=== Extract provided ===
Protecting On-line Undercover Investigations

Tuesday, February 5, 2008

By Frank Kardasz and Richard R. Whidden Jr.

Undercover on-line activities conducted by law enforcement officers using the Internet are important
towards capturing Internet sexual predators and traffickers of child pornography. Undercover
investigators painstakingly labor to establish believable fictitious personas during on-line
investigations. Sometimes the personas are maintained for long periods of time. Publicizing details of
undercover identities and divulging undercover on-line investigative techniques can be detrimental to
ongoing investigations.

Deciding whether or not information about undercover operations should be publicized is sometimes
a subject of debate among law enforcement professionals. When deciding whether or not to reveal
undercover Internet investigations to the media, administrators and media relations personnel should
consider the following questions:

 Question: Does publicity of undercover Internet activities help educate good citizens and raise
public awareness regarding Internet crime?

    Answer: Yes, however alternative educational activities will have the same impact without
    damaging law enforcement operations (1). Internet Safety seminars can be conducted without
    discussing discuss specific undercover tactics.

 Question: Does publicizing undercover Internet activities have a deterrent effect on potential
offenders?

    Answer: Probably not. Some studies indicate that sexual predators are undeterred by any
    treatment or warning. Their sexual attractions are similar in strength to the attraction to drugs
    by addicts, with even less promise of eventual change and rehabilitation (2).

    Example Case:
    An Arizona Internet predator postponed his planned sexual encounter because he had seen a
    media report of an arrest in a nearby jurisdiction. He never canceled the meeting, only
    postponed it. The media reports only protracted and delayed the investigation. The report did
    not prevent the crime, it only delayed and temporarily frustrated the investigation.

    Media exposure is sometimes frustrating when a planned arrest is imminent and investigators
    have carefully organized a safe operation only to be delayed and then required to re-organize
    later. When an undercover Internet operation is exposed in one jurisdiction, those who
    publicize it may be unwittingly impacting an ongoing investigation in another jurisdiction.
===
• **Tasks**
1. Reproduce the passage from the article on protecting online undercover investigations, everything from "Answer: Probably not." down to "frustrated the investigation.".
2. In the article on protecting online undercover investigations, what caused the Arizona Internet predator to postpone his planned sexual encounter?
=== Data lines ===
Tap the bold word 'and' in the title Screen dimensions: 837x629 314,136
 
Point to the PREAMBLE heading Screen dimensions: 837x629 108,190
===
• **Answers for the tasks**
1.
Answer: Probably not. Some studies indicate that sexual predators are undeterred by any
    treatment or warning. Their sexual attractions are similar in strength to the attraction to drugs
    by addicts, with even less promise of eventual change and rehabilitation (2).

    Example Case:
    An Arizona Internet predator postponed his planned sexual encounter because he had seen a
    media report of an arrest in a nearby jurisdiction. He never canceled the meeting, only
    postponed it. The media reports only protracted and delayed the investigation. The report did
    not prevent the crime, it only delayed and temporarily frustrated the investigation.

2. He had seen a media report of an arrest in a nearby jurisdiction.